## SET TASK 1:
Swap "Instruction" for "Command" in the rows, from the first row through the line containing "pyautogui.click(x=165, y=991)", inclusive, and return those lines with nothing else changed.

## DOCUMENT SEGMENT:
========
I am borrowing one of these and will do a review ...

but in the mean time anyone else run one ?


http://www.alumacraft.com/Alumacraft-Boat.php?id=571


----------



## Guest (Oct 12, 2018)

We used to carry them at Nature Coast Marine like 100 years ago! They are pretty decent boats, the tunnel works pretty good. They take some propping to get right but with a jackplate, low water pickup, and good quality cupped 4 blade they will run in spit! I say 4 blade because the tunnel design was narrow back then “not sure about now” and they would blow out in turns pretty bad even with a cupped 3 blade. All in all pretty solid little boats!


----------



## lemaymiami (Feb 9, 2007)

Years and years ago I ran an aluminum skiff for five or six years (a 16' Starcraft riveted hull....). We'd take a new hull and build a bonefish/backcountry interior and run them everywhere.... If I were ever going to have another -it would be welded (like what you're showing - but without the tunnel hull -my preference...). The first thing I'd look for would be the skin thickness, top and bottom.. Your skiff shows the skin to be 0.080"... I'd want 0.100" for greater durability/lifespan...

If and when you have it a picture of the tunnel and transom from the rear would tell a bunch about it as well...


----------



## hipshot (Sep 29, 2018)
========
## PROVIDED RECORDS:
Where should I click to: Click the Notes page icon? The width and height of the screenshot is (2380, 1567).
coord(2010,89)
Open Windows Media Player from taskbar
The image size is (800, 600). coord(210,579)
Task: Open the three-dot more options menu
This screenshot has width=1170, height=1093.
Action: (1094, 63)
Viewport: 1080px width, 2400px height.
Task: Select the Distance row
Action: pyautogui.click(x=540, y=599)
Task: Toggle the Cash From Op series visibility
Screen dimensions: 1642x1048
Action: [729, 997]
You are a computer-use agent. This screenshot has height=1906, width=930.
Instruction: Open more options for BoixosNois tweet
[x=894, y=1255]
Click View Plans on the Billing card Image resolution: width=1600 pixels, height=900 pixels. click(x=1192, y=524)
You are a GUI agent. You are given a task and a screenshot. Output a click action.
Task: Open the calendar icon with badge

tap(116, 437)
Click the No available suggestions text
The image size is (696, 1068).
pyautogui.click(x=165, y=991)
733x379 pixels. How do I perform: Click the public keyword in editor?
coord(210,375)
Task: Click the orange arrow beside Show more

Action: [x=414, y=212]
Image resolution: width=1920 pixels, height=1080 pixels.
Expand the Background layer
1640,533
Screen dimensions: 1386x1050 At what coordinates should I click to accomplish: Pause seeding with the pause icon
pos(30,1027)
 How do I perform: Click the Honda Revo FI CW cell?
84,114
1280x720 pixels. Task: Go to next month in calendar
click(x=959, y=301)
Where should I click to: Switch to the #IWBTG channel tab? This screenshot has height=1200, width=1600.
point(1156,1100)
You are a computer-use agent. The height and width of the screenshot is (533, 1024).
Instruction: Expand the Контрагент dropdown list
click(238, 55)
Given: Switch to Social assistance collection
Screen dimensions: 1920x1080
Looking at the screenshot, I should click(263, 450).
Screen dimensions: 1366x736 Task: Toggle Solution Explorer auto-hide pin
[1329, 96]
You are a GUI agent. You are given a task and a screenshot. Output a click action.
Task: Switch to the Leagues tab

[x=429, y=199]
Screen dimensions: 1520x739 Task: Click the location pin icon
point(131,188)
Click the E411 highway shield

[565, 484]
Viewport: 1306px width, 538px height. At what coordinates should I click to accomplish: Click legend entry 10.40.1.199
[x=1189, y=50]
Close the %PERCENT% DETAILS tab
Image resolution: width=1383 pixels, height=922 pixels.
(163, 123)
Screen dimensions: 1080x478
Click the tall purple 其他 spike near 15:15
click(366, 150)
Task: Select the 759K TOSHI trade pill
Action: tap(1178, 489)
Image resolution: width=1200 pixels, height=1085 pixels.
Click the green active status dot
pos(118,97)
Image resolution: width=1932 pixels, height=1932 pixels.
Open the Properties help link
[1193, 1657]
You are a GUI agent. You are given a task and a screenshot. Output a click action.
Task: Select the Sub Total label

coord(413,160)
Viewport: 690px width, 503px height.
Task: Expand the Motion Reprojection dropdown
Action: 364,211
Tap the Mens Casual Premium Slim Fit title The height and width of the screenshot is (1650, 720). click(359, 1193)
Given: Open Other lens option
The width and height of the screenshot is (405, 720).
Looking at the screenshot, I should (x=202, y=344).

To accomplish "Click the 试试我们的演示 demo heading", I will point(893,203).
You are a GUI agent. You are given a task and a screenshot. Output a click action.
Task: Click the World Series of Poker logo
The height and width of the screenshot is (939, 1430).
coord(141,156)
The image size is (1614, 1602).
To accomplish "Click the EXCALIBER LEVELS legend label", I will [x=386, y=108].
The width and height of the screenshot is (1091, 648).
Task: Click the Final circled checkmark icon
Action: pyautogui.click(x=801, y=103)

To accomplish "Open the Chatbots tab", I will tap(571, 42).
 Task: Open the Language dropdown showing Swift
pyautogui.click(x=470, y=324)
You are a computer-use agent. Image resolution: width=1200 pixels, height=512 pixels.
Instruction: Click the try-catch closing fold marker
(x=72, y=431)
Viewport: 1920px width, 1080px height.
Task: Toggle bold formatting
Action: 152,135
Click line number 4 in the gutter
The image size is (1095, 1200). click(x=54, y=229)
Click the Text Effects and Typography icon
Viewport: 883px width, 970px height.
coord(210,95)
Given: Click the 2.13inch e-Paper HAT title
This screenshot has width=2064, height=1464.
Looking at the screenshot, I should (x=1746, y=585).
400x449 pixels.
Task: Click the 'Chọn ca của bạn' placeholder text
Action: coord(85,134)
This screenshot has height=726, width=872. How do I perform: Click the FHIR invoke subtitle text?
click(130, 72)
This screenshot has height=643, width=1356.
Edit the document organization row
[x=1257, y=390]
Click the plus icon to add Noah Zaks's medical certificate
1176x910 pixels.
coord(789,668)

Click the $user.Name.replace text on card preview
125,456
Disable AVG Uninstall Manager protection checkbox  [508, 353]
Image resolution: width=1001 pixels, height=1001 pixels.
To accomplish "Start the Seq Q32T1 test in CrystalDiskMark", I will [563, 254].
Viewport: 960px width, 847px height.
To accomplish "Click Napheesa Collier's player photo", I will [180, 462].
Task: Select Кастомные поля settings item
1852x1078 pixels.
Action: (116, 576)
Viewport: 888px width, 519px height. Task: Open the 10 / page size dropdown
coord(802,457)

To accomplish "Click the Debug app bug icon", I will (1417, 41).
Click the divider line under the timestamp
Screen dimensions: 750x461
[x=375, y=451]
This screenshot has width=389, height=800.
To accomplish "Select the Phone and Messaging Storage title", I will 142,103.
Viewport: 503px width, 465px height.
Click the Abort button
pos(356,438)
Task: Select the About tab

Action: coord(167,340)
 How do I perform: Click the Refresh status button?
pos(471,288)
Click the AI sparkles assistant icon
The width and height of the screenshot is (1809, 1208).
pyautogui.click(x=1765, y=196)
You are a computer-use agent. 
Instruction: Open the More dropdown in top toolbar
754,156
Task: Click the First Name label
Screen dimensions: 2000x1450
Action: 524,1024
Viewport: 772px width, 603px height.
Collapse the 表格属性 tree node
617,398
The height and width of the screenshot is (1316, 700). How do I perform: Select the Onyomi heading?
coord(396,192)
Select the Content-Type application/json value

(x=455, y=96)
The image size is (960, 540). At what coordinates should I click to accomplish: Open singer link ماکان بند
========
## SET TASK 2:
Extend the forum thread about the Alumacraft tunnel-hull boat from where it stops.

## EXPECTED OUTPUT 1:
Where should I click to: Click the Notes page icon? The width and height of the screenshot is (2380, 1567).
coord(2010,89)
Open Windows Media Player from taskbar
The image size is (800, 600). coord(210,579)
Task: Open the three-dot more options menu
This screenshot has width=1170, height=1093.
Action: (1094, 63)
Viewport: 1080px width, 2400px height.
Task: Select the Distance row
Action: pyautogui.click(x=540, y=599)
Task: Toggle the Cash From Op series visibility
Screen dimensions: 1642x1048
Action: [729, 997]
You are a computer-use agent. This screenshot has height=1906, width=930.
Command: Open more options for BoixosNois tweet
[x=894, y=1255]
Click View Plans on the Billing card Image resolution: width=1600 pixels, height=900 pixels. click(x=1192, y=524)
You are a GUI agent. You are given a task and a screenshot. Output a click action.
Task: Open the calendar icon with badge

tap(116, 437)
Click the No available suggestions text
The image size is (696, 1068).
pyautogui.click(x=165, y=991)

## EXPECTED OUTPUT 2:
Brian Little's aluminum Sabine skiffs are supposed to be tough and boast of no hull slap. I seriously considered his Micro, but the wait is longer than I can handle. Dealing with him and his wife was certainly a pleasure; they are great folks to deal with.


----------



## devrep (Feb 22, 2009)

StarCraft. Only a 14 though. Floats very shallow.


lemaymiami said:


> Years and years ago I ran an aluminum skiff for five or six years (a 16' Starcraft riveted hull....). We'd take a new hull and build a bonefish/backcountry interior and run them everywhere.... If I were ever going to have another -it would be welded (like what you're showing - but without the tunnel hull -my preference...). The first thing I'd look for would be the skin thickness, top and bottom.. Your skiff shows the skin to be 0.080"... I'd want 0.100" for greater durability/lifespan...
> 
> If and when you have it a picture of the tunnel and transom from the rear would tell a bunch about it as well...


----------



## jimsmicro (Oct 29, 2013)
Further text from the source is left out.